Senior Tra Hill said he’s given up his Saturday for Lead>Defend for four years. He plans to continue coming as a young professional after he graduates. “I enjoy learning how to defend my faith,” said the University of Arkansas at Pine Bluff student who attends Watson Chapel Baptist Church. “At Lead>Defend you get teachings from people who have a whole lot of knowledge and wisdom.”

Students could choose from 20 breakout sessions which emphasized a biblical worldview led by Christ-centered leaders. “My favorite part of the conference was the breakout sessions, and one stood out the most: Race Matters,” said Hill. “The main thing he (facilitator Neal Scoggins) said was no matter the race, our intentions should be getting the gospel to everyone. Be willing to communicate what you know to people who look different.”

One associate pastor of students said this was their second time to bring high school students. “We went last year and really enjoyed the depths of teaching and preparation for college. We decided to go back,” said Justin Risley of First Baptist Church West Fork. He brought a junior and senior. “They loved it,” he said. Risley said the price of the conference and the quality of what you get for that price is “unmatched.” “Since we had such a smaller group, we were able to work it into our youth budget, so students did not pay anything for it,” he said. “We absolutely plan to go next year.”
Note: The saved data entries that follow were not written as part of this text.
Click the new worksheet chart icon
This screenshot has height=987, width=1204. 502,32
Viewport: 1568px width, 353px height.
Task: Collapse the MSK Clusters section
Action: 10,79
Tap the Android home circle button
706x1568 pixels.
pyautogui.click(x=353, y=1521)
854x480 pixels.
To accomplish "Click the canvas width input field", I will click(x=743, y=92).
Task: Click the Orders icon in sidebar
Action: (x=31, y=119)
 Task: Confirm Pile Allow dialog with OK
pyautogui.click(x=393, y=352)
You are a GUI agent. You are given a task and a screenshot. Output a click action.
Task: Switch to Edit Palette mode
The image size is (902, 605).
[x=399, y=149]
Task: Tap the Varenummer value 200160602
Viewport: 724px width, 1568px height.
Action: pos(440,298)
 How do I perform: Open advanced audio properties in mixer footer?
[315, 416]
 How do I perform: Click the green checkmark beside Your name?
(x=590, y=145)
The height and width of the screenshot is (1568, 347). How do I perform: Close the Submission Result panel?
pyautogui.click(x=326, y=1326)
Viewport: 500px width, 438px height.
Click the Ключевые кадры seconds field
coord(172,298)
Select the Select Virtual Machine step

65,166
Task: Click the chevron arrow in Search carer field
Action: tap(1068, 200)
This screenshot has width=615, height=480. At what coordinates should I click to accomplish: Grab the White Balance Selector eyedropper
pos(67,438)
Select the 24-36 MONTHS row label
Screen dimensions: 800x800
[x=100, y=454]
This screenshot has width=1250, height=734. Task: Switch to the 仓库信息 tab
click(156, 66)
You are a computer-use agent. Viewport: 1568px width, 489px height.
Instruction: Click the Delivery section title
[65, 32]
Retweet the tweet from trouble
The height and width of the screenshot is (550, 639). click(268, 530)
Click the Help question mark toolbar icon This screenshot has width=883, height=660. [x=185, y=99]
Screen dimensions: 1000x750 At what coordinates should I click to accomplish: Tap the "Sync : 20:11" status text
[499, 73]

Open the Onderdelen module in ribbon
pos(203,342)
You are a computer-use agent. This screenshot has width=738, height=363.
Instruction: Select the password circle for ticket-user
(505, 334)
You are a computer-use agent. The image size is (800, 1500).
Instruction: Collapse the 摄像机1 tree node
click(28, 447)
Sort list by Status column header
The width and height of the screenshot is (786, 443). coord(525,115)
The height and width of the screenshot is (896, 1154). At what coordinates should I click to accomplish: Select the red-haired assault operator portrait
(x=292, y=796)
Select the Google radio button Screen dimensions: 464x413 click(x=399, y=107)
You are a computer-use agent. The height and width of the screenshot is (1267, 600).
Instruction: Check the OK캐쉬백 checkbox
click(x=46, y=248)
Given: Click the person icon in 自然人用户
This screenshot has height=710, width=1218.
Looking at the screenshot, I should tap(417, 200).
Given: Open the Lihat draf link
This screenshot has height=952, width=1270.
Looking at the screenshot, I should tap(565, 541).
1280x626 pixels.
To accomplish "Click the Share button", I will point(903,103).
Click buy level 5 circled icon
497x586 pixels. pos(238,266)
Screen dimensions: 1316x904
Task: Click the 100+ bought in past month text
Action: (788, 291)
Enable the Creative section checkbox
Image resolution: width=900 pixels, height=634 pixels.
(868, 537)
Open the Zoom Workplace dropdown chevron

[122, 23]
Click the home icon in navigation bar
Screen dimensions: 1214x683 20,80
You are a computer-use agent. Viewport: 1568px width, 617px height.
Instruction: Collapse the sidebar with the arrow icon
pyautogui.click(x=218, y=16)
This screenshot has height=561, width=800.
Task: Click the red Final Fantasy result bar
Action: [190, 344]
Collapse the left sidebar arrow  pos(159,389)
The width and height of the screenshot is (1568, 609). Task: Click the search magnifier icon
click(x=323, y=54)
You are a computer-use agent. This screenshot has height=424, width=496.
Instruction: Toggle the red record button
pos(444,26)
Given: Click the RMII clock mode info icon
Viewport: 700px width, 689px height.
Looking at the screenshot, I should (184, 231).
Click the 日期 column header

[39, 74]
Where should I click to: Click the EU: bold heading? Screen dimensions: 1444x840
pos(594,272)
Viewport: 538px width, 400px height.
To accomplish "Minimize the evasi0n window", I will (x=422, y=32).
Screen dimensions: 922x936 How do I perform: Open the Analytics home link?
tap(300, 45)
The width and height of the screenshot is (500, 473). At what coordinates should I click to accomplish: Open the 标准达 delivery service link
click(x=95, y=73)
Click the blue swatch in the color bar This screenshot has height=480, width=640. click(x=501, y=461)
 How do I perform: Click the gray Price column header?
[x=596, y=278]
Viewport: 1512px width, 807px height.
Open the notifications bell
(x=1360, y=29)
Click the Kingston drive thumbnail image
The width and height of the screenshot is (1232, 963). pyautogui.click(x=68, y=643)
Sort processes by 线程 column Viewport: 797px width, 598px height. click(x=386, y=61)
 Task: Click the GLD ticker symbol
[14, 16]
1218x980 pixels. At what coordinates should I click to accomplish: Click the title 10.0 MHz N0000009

The College + Young Leaders Team of the Arkansas Baptist State Convention which sponsored the event secured the main session leader, D.A. Horton, two years before. He’s a speaker, author and pastor of Reach Fellowship, a church plant in Los Angeles. 

Jared Farley, BCM campus minister at Henderson State University, said he especially liked the way Horton kicked off the conference. “He started off one of his main sessions with a Gospel spoken word/rap. It was probably about five minutes long and was an engaging way to start off the bat and catch some people’s attention,” he said. “D.A. was able to speak in a very relevant way to the students and knew what they may be struggling with.”

Arkansas State University sophomore Allison Laney from First Baptist Church Cabot agreed, calling Horton “very relational.” One thing he said stuck out to her. “He said, ‘Jesus makes all things new, not all new things.’” she said. “To me, it means we’re made where we are – not into something else but transformed into the life of Jesus.” She also liked how transparent he was. “I like how he spoke about himself not being perfect,” she said. “It makes you stop and think: if he’s not perfect, it’s okay to not be perfect. Only Jesus was perfect.”

In addition to training the next generation in biblical apologetics and leadership, the event raised $1,587 for the International Mission Board’s One Life Vision Project, an organization which gives vision screening around the world and presents the gospel while giving out glasses. 

Next year’s Lead>Defend will be February 29 at Immanuel Baptist Church featuring speaker Ravi Zacharias.